Saved entries:
==========

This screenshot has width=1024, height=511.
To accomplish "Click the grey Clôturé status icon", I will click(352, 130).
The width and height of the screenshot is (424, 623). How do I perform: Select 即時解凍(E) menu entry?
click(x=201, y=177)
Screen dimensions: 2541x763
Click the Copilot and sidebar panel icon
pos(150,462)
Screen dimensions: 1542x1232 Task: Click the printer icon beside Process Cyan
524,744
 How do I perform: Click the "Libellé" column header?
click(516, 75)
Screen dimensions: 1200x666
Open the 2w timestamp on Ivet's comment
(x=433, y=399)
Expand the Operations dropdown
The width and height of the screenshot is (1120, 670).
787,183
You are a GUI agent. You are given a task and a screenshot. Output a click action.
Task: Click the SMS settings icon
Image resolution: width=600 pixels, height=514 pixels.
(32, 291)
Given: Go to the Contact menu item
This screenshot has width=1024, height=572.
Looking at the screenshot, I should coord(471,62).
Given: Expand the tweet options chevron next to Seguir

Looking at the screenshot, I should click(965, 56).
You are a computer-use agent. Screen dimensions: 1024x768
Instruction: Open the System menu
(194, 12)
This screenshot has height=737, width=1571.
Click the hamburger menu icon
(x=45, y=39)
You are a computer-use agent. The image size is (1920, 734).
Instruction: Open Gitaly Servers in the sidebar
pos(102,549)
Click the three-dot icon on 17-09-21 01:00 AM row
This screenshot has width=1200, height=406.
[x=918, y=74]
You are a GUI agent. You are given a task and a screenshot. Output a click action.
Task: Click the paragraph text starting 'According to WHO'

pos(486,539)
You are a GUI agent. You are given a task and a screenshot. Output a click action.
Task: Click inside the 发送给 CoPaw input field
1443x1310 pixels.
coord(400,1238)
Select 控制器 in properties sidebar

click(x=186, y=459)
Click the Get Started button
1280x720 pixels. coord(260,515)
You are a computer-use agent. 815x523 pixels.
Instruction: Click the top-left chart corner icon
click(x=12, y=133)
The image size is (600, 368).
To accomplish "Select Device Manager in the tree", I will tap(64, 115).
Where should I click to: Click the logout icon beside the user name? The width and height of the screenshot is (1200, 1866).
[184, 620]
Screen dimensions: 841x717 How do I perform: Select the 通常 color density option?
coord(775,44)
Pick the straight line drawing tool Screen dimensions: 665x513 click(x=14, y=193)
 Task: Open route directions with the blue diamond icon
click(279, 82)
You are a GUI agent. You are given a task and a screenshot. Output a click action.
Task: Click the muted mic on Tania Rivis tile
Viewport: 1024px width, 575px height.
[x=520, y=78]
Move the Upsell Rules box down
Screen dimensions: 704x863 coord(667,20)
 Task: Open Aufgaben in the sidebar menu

==========

In the records above, locate the lines holding the word "size". Copy each of them.

You are a computer-use agent. The image size is (1920, 734).
The image size is (600, 368).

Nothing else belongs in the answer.